进一步，步骤(1)中喷施1‰的多菌灵，早晚各一次，连续3天。

进一步，步骤(2)洗衣粉液浓度为1‰。

进一步，步骤(3)的具体操作为：先剥离掉嫩芽表面一层的嫩叶，随后将嫩芽转入1％pvp无菌溶液中浸泡10min，再转入流动的水中，用水冲洗30min，最后转入无菌水中漂洗3遍，此处用水冲洗，可选用大水10min后转为小水冲洗20min，大水、小水为本领域技术人员的常规选择流速。

进一步，所述步骤(4)中，震荡液是由1‰pvp和1‰升汞溶液按照体积比1:100混合制备而成。

进一步，经过步骤(4)中的震荡液消毒、漂洗、滤干后，再向嫩芽喷洒微晶抗菌剂，所述微晶抗菌剂含有2-5wt％的氯化钠，2-3wt％的微晶颗粒，余量为水，所述微晶颗粒内部以蛭石为核，外部包裹软钾镁矾晶体。

进一步，所述微晶颗粒的粒径为1-1.5μm。

微晶颗粒的原料包括蛭石、氯化铜、氯化钠、软钾镁矾。
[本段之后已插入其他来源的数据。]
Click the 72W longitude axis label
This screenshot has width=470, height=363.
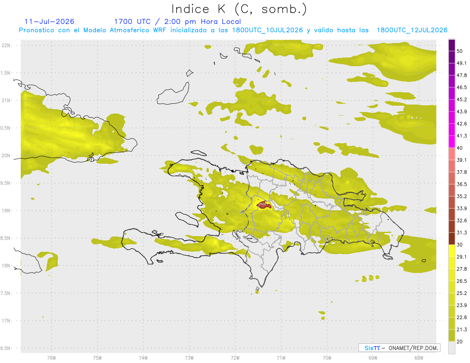235,358
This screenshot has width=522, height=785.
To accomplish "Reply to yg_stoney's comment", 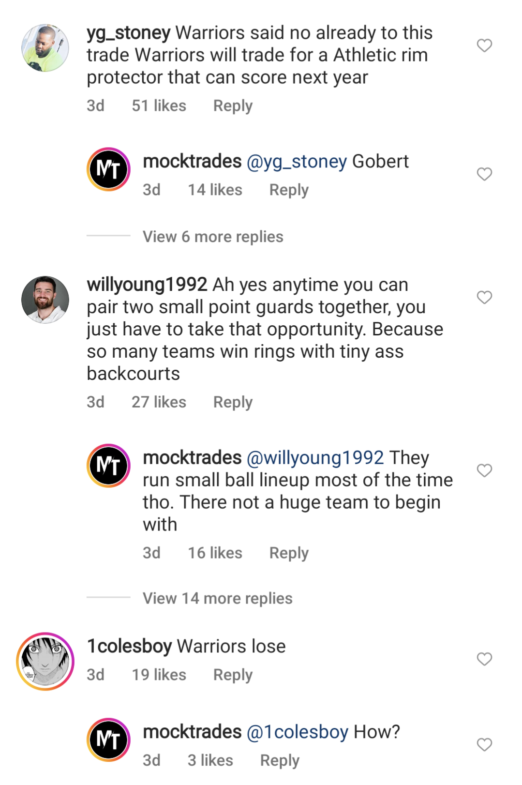I will click(233, 106).
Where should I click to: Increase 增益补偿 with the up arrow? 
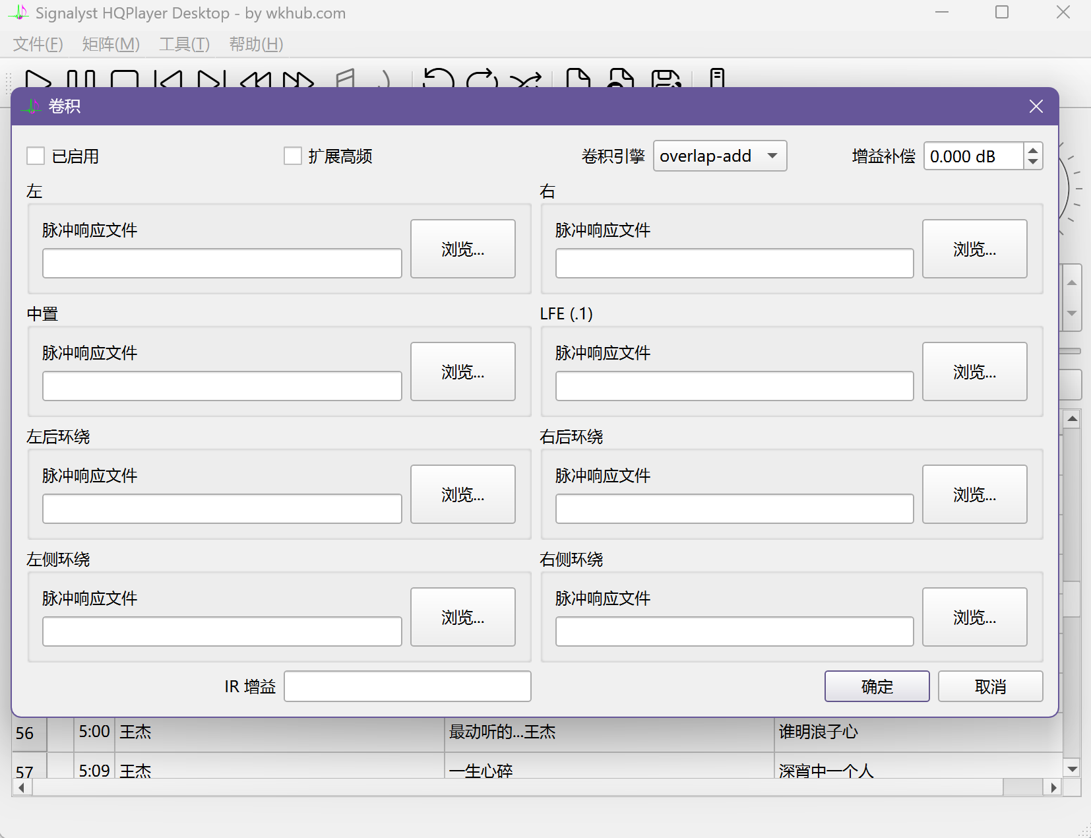[1033, 150]
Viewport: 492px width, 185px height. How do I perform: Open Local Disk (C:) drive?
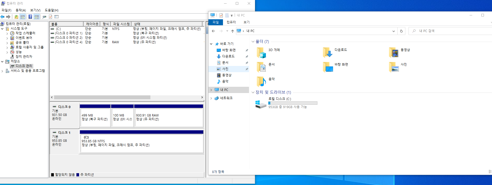point(261,103)
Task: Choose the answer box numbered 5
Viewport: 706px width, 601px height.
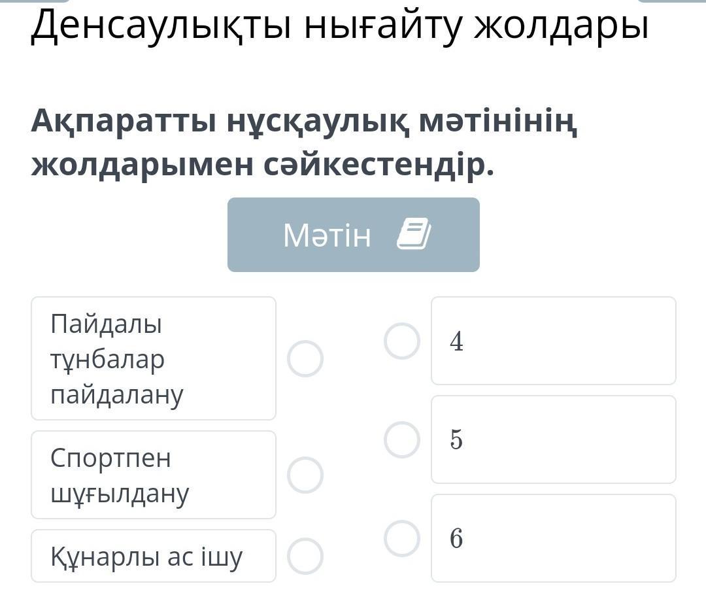Action: point(553,439)
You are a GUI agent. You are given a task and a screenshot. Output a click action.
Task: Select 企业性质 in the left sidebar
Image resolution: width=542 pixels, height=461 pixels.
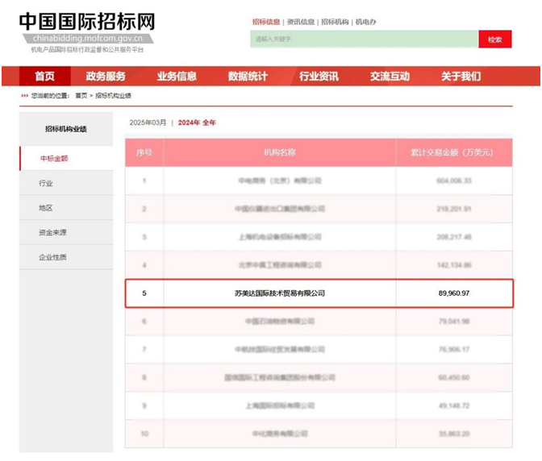coord(52,257)
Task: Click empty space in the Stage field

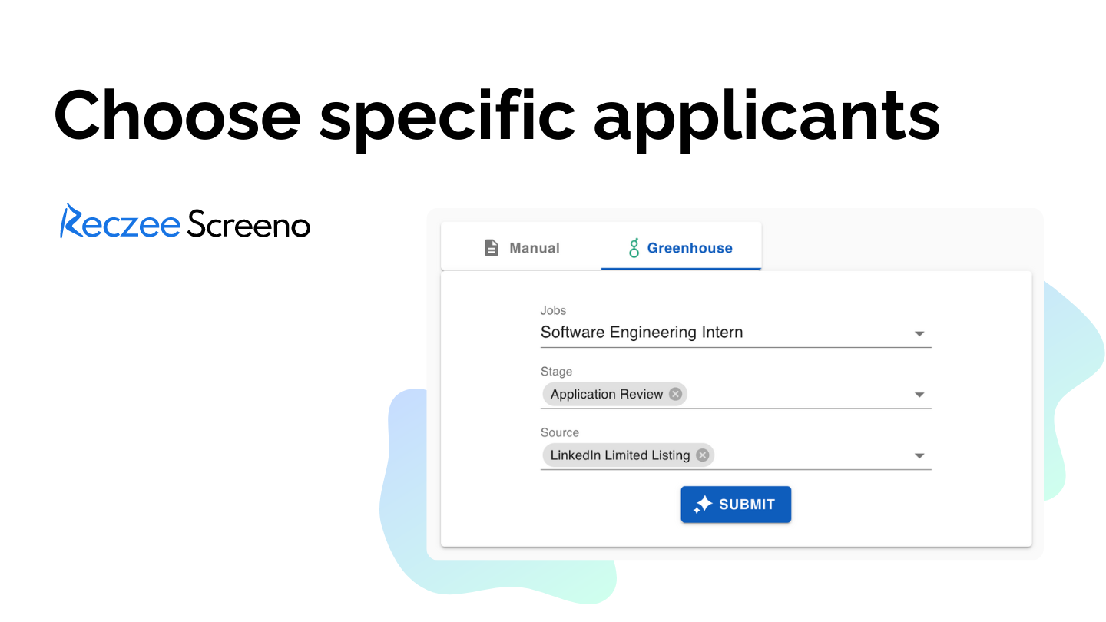Action: click(x=799, y=395)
蛭石为单斜晶系，呈片状，具有层间域，有较大的比表面积，同时还具有一定的离子交换能力和较强的吸附性，但是蛭石中的钙离子离子交换容量较小，不易与铜离子直接置换，所以通过钠化改性，再用铜离子将离子交换容量大的钠离子交换出来，即将具有杀菌效果的铜离子插层进入，可以消灭毛豹皮樟外植体组织培养过程中的病菌，提高启动率。软钾镁矾与蛭石混合后，以蛭石为晶核进行重结晶，具有缓慢释放肥料的作用，进一步提高组织培养的成活率。

进一步，所述微晶抗菌剂的制备方法如下：

A.将粒径为1-1.5μm的蛭石加热至480-500℃，30min后取出，冷却后加入5wt％的盐酸溶液中，于70℃下搅拌2-3h，取出，再次加热至300-350℃，20min后取出，冷却后待用；

经过高温处理后，蛭石膨胀，层与层之间的间距增大，方便盐酸溶液进入，经过盐酸处理后能有效的降低蛭石结构层的负电荷，由于在盐酸溶液中，蛭石重新吸水，所以需再次高温处理，让蛭石重新膨胀，层间距加大、分散性提高，利于进行离子交换；

B.将步骤(1)得到的蛭石与5wt％的氯化钠溶液混合，搅拌均匀后加热至70℃，搅拌反应4h后，离心分离，将沉淀物加热至250-300℃，40min后取出，冷却至90-110℃后加入0.5-1wt％的氯化铜溶液，调节pH＝7.5-8，于50-60℃搅拌反应4-5h后取出，于170℃的温度下煅烧20min，用去离子水清洗后晾干，得到铜离子型蛭石，冷后后待用；

在70℃的条件下，蛭石中的钙离子被氯化钠溶液中的钠离子置换，随后将蛭石再次加热，蛭石膨胀，在弱碱的环境中，氢更容易电离，使蛭石表面带负电，此时铜离子更容易将钠离子置换出来，随后进行煅烧，将未反应完的氯化铜脱水，便于去除。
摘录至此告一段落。